Thank you.
I discovered my virtual environment had problems. When I tried to install packages to it, they would be installed globally not locally. There was corruption throughout… I deleted it and started from scratch.
I came up with the following steps as a guide for anyone who would like to have a type of cheatsheet to verify their installation:
Nvidia Driver and CUDA Toolkit
- If already installed, examine your Nvidia GPU driver version
nvidia-smi
or
cat /proc/driver/nvidia/version
- Learn its architecture
sudo lshw -C display
- Learn your current Linux kernel
uname -a
- Look up the Nvidia Compatibility Matrix to determine the correct driver, toolkit, and libcudnn
Support Matrix - NVIDIA Docs (gcc, glibc)
- Install Driver
sudo apt install nvidia-driver-XXX
- Install CUDA Toolkit
https://developer.nvidia.com/cuda-downloads
- Install libcudnnX (useful to do deep learning with cuda)

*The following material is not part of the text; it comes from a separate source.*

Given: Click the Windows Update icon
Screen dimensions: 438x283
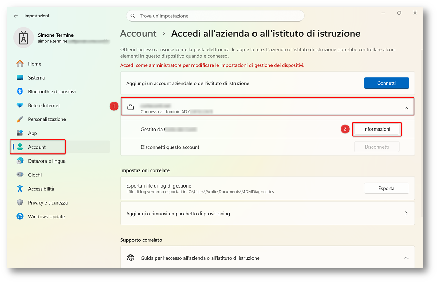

Installation Guide - NVIDIA Docs
sudo apt install libcudnnX
- Install pytorch
- we will wait for this undtil you setup your virtualenv below.
Testing your system’s python setup
- First note, the location of the system-wide python interpreter
which python3
- Note the location of teh system-wide pip
which pip3
- What packages are there globally (this command will also list packages that were installed via apt-get install)
python3 -m pip list (or alternatively python3 -m pip freeze)
- Create virtualenv if not yet created
python3 -m venv name_for_your_env
- Usually, you will be asked to install the required files; normally the file “requirements.txt”. Examine it and become familiar with it. From within your virtual environment , install them via:
python3 -m pip install -r requirements.txt
- If not already installed, install pytorch.
You can get the pip3/conda command from here. Most people recommend conda/docker installs. We are doing pip3 to have more flexiblity with the packages we need with different repos.
- go to https://pytorch.org/ (choose your config). You may get a command like:
Note that if a package is properly installed, it should appear in your virtual_env/lib/pythonX.X/site-packages forlder.
Additionally, ensure your pythonpath is properly set (learn more about pythonpath/imports/sys.path here: The Definitive Guide to Python import Statements | Chris Yeh)
pythonpath is a environment variable that contains paths to load python modules/scripts that are not binaries (i.e. located.
The pythonpath env variable is set in the .bashrc file found in your user folder (the user folder is located at ~/ and the “.” means it is a hidden file). Use your favorite editor to open it:
emacs ~/.bashrc
- Look to see if you already set any pythonpath’s.
export PYTHONPATH=$PYTHONPATH:/new/path1/goes/here:/new/path2/goes/here:
Sanity Checks for torch/gpu
- In your virtualenv, open a python interpreter:
python3 (or even better ipython3 – you will need to install first pip3 install ipython).
- Check the system path from which modules are loaded
import sys
sys.path (should not see undesired paths here).
- Import torch
impor torch
- Double check that this torch module is located inside your virtual environment
import imp
imp.find_module(‘torch’) → should return a path in your virtualenv
- Check the version of your torch module and cuda
torch.version
torch.version.cuda
- Check the supported architectures
torch.cuda.get_arch_list()
- Check for the number of gpu detected
torch.cuda.device_count()
- Can you read the device?
device=torch.device(‘cuda:0’) # 0 by default, if you have more gpu’s increase your index.